- Data records
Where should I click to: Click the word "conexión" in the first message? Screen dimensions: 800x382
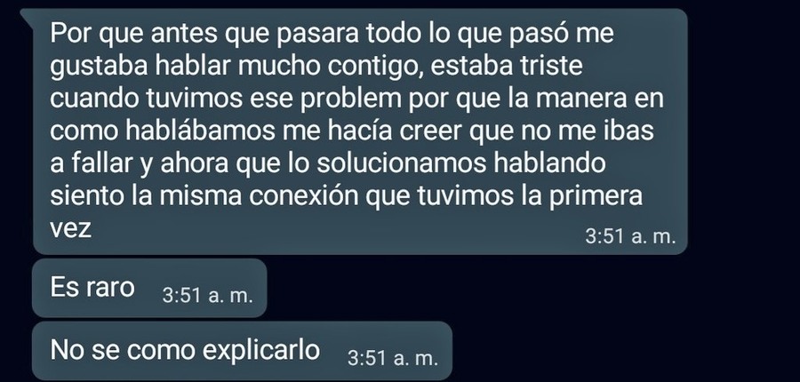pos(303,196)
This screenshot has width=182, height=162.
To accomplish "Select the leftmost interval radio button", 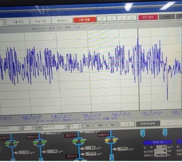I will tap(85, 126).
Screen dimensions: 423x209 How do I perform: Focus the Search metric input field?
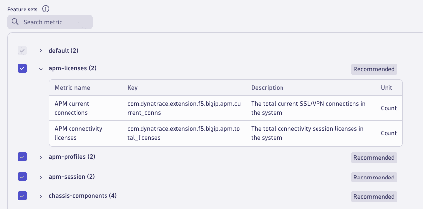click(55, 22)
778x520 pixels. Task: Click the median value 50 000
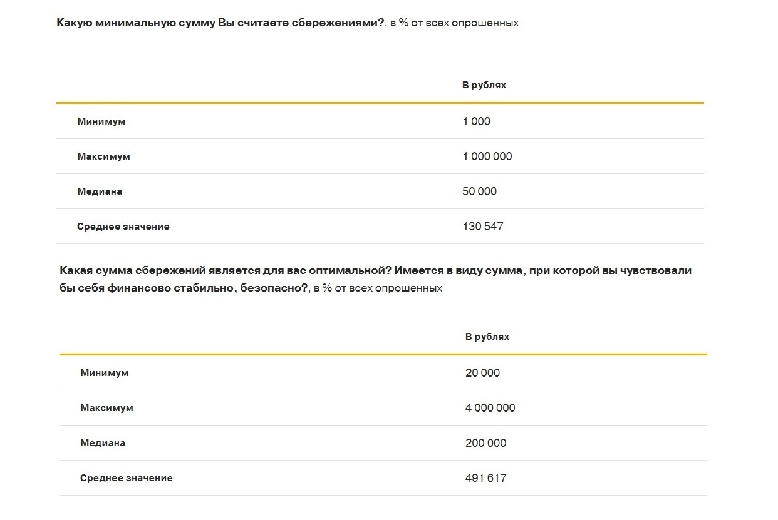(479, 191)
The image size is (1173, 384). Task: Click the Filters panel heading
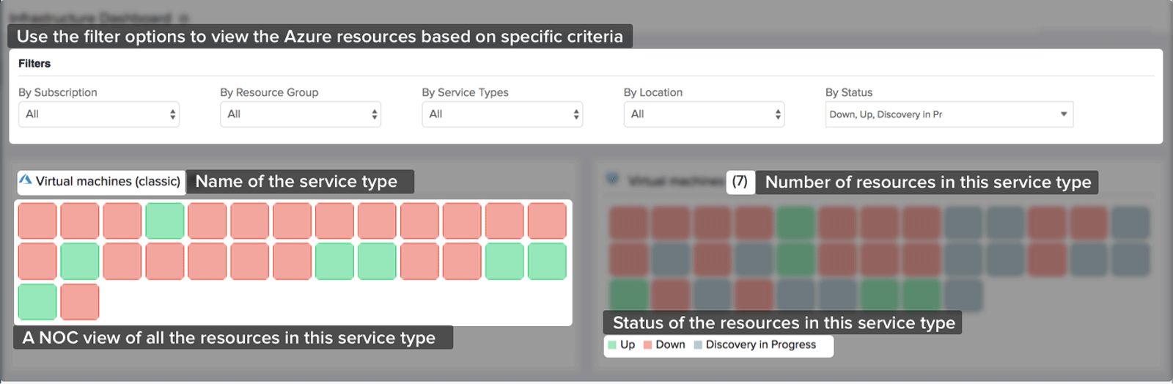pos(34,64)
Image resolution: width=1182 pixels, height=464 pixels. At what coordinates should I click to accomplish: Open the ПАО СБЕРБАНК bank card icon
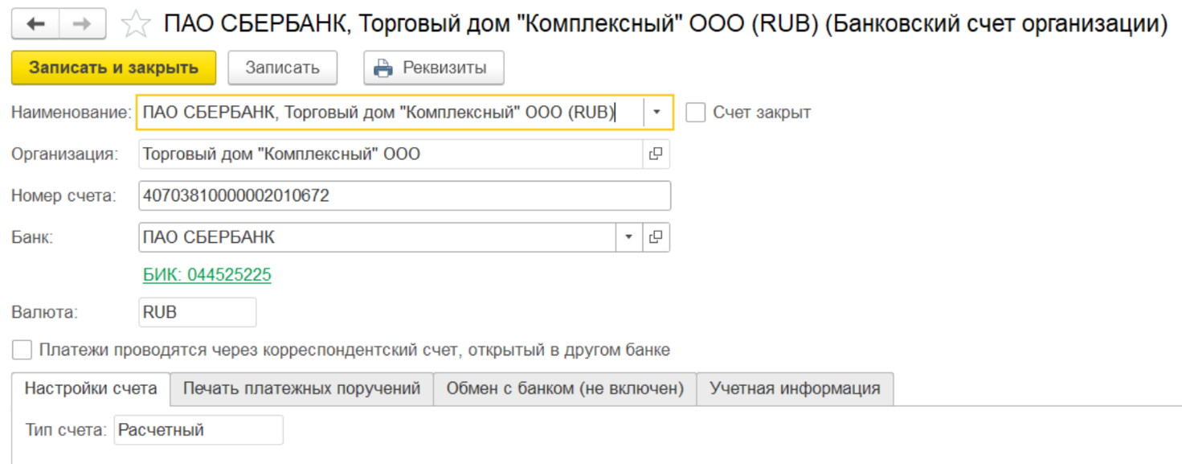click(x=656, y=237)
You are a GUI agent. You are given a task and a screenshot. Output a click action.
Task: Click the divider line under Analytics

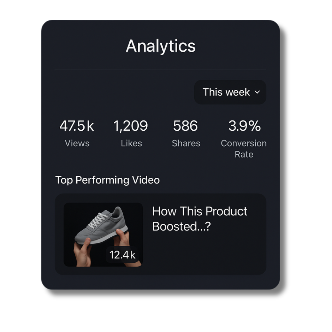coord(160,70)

- Aim of the task
The answer must be every line from the records above that contains "screenshot".

- Answer box
This screenshot has width=182, height=162.
You are a GUI agent. You are given a task and a screenshot. Output a click action.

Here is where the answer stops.